◆ EXERCISE ◆
In the entries below, change every "Click" to "Select" and leave everything else as it is. Reproduce the entries without the pictures.

◆ ENTRIES SHOWN ◆
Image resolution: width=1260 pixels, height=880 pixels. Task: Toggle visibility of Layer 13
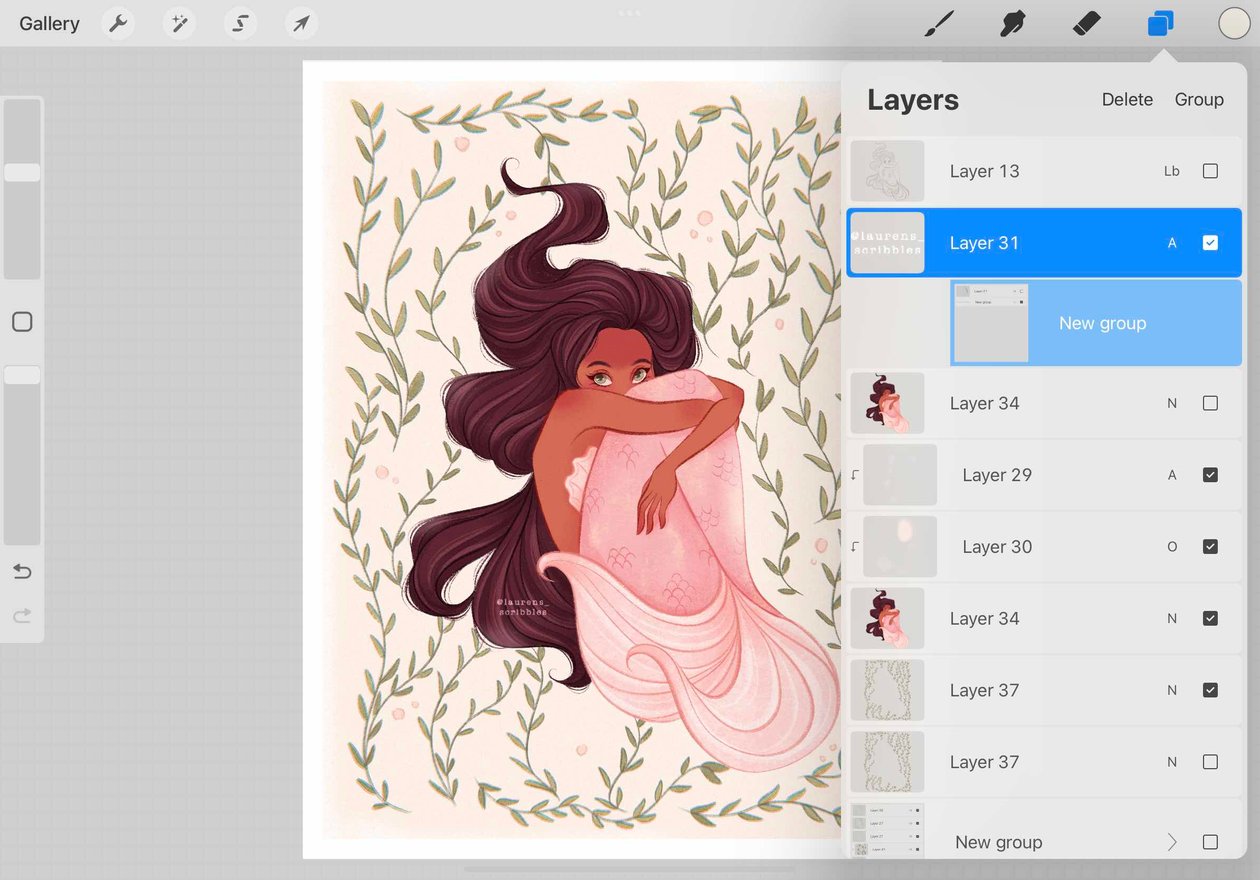(1210, 171)
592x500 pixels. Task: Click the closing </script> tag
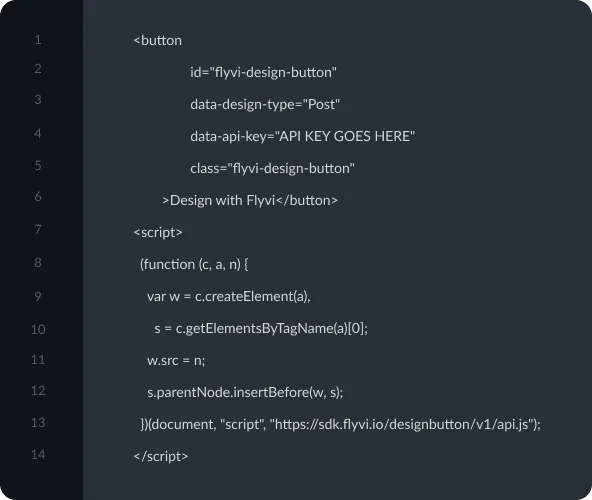coord(160,457)
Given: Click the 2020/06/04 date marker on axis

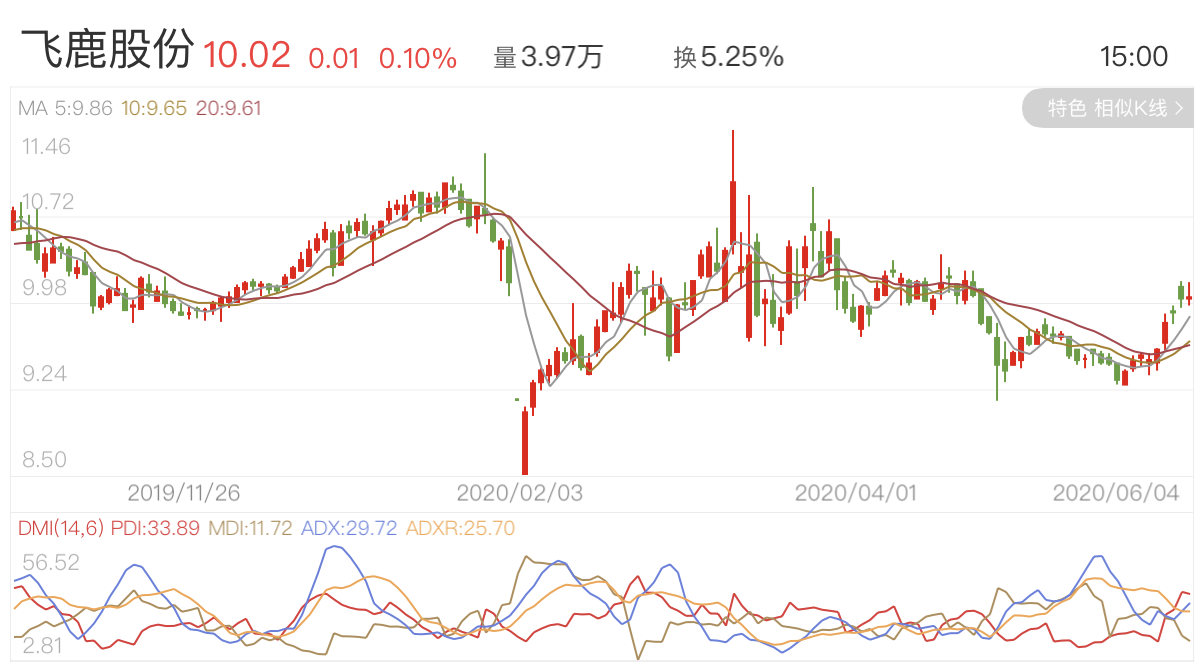Looking at the screenshot, I should 1117,492.
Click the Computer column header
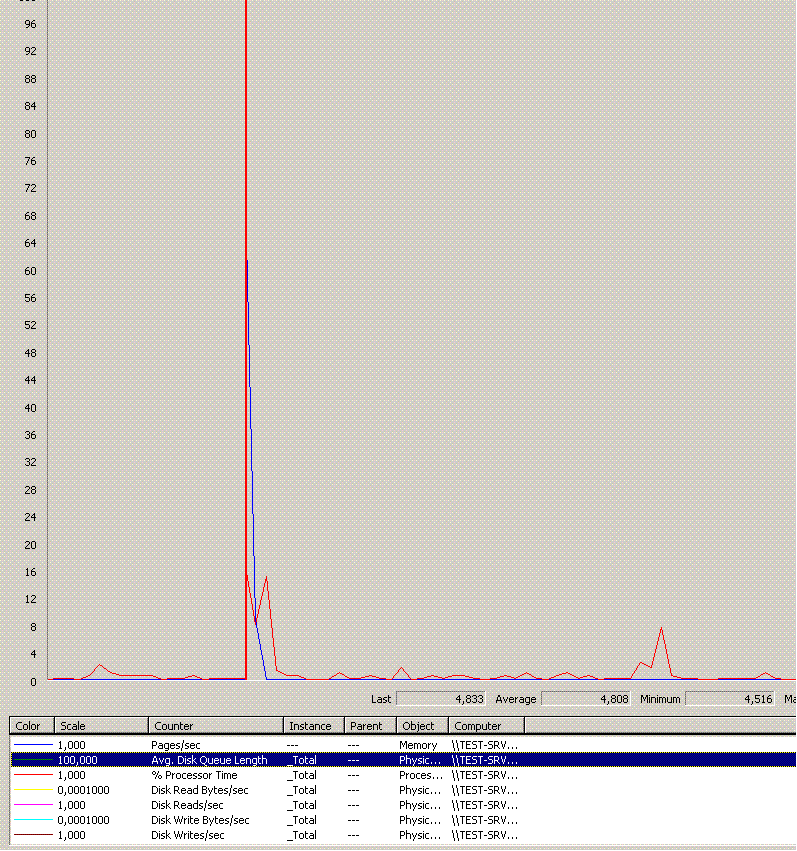797x851 pixels. [485, 726]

◆ OUTPUT OF THE TASK ◆
Image resolution: width=1260 pixels, height=880 pixels. Task: Toggle visibility of Layer 13
(1210, 171)
592x500 pixels. Task: Select the closing </script> tag
coord(160,457)
Given: Select the 2020/06/04 date marker on axis

Looking at the screenshot, I should 1117,492.
Select the Computer column header
797x851 pixels. [485, 726]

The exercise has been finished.